François Halard
François Halard (b. 1961, Paris) is a French photographer who has devoted more than forty years to the interiors of artists, designers, architects, and collectors. The son of the interior decorators Michelle and Yves Halard, he studied at the École nationale supérieure des arts décoratifs (ENSAD) and the École nationale supérieure des Beaux-Arts in Paris. One of his earliest commissions — photographing Yves Saint Laurent's Paris apartment — established the direction of his career.
His editorial work has appeared in American Vogue, Vanity Fair, W, GQ, House & Garden, and World of Interiors, producing photographs of the homes and studios of Cy Twombly, Robert Rauschenberg, Balthus, Carlo Mollino, Richard Avedon, and many others. Beyond editorial commissions, he has developed an autonomous practice built on Polaroid-based works reworked with wax, inks, oil paint, and handwriting, investigating how the accumulated objects and surfaces of a space carry the presence of the people who inhabit it. His books have extended this investigation into a more personal register.

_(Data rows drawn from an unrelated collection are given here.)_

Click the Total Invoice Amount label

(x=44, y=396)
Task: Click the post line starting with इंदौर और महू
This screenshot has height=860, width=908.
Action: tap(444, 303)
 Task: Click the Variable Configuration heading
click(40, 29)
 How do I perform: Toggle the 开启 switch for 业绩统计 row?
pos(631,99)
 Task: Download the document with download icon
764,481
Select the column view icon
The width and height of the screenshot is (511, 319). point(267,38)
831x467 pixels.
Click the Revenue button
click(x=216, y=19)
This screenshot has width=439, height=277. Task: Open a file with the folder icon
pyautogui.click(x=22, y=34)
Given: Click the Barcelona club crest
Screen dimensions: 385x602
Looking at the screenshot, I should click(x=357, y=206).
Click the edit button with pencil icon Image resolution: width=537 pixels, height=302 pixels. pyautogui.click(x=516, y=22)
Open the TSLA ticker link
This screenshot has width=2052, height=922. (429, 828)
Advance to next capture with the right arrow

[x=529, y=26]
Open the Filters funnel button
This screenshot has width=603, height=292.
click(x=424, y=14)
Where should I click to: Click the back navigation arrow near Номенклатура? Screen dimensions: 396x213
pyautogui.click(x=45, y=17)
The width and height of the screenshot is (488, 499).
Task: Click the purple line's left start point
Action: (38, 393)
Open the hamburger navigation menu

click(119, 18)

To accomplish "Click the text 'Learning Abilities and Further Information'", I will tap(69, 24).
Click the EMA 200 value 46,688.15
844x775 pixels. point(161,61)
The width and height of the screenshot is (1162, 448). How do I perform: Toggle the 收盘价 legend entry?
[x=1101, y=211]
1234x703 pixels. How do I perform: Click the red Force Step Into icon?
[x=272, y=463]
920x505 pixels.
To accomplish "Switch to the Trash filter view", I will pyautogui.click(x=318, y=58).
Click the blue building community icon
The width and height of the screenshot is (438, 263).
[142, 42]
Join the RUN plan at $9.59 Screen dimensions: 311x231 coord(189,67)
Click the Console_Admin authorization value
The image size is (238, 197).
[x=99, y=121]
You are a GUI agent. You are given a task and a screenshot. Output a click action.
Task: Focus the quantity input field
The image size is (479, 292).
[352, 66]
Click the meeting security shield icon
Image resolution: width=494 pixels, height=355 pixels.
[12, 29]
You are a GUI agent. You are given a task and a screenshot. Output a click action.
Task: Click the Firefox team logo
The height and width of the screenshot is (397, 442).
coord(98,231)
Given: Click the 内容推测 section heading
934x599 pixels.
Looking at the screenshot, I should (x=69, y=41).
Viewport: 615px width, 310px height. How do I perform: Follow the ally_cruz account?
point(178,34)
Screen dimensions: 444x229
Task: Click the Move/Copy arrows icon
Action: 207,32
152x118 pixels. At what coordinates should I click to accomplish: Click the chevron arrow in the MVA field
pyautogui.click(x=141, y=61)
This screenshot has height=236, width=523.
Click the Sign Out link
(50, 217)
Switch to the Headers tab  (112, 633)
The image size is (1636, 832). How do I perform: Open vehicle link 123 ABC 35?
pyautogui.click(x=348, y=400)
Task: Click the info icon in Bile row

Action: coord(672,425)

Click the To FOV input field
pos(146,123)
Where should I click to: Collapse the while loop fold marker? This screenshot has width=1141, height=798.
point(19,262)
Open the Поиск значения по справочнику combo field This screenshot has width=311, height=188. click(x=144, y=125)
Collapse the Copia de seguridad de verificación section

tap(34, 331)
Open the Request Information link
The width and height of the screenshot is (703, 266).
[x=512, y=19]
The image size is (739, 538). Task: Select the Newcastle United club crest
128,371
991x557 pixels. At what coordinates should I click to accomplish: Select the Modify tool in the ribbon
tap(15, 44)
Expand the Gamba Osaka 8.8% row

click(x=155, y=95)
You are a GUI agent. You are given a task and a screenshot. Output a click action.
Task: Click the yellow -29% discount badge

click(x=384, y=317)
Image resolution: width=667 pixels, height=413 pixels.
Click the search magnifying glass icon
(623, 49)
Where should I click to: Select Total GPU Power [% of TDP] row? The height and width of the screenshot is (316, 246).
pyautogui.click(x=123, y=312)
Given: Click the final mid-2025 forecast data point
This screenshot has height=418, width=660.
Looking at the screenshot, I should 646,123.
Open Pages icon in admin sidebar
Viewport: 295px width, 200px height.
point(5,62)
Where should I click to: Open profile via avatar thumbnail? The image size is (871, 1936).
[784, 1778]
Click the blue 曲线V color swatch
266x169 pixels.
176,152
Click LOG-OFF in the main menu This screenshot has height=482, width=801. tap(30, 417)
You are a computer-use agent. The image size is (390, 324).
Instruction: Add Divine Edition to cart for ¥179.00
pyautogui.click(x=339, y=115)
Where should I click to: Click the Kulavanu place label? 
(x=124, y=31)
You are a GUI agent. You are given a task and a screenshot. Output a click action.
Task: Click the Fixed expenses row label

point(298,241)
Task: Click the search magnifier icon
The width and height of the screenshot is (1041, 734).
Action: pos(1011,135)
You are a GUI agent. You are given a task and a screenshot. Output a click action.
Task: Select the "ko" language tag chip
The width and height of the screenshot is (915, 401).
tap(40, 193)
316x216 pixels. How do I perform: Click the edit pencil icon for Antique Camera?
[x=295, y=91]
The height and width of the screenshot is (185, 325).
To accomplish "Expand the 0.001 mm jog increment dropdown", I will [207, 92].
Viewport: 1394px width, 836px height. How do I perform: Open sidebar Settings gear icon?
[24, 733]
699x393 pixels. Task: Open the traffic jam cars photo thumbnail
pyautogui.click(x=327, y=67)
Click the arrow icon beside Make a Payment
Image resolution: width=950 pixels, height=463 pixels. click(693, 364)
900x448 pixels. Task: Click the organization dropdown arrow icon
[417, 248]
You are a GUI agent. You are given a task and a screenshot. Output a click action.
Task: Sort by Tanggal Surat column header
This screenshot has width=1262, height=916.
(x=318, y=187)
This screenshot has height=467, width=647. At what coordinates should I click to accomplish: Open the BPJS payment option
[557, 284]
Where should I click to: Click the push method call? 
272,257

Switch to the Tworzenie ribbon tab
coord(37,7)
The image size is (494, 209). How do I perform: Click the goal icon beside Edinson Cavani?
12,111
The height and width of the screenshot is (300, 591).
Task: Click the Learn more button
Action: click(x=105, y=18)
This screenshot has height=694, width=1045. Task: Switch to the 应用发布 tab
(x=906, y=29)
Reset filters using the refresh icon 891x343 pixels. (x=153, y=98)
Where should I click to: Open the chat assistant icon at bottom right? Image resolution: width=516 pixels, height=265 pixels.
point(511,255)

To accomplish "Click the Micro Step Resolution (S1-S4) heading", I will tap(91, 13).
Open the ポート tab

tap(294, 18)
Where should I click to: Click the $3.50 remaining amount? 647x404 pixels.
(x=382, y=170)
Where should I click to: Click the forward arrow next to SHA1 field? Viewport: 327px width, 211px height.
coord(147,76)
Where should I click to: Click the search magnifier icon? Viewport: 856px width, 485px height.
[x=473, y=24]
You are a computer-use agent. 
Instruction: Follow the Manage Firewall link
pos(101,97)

His photobooks include François Halard Photographies (Rizzoli/Actes Sud, 2013), The House That Jack Built (Steidl, 2015), A Visual Diary (2019), Papa (2019, portraits of his father), and 56 Days in Arles (2020, fifty-six Polaroids taken during lockdown). Solo exhibitions have been held at Thoronet Abbey, the Musée d'art de Toulon, Villa Noailles, Design Miami/Basel, and the Robert Morat Galerie in Hamburg. He lives between Arles, Paris, and New York.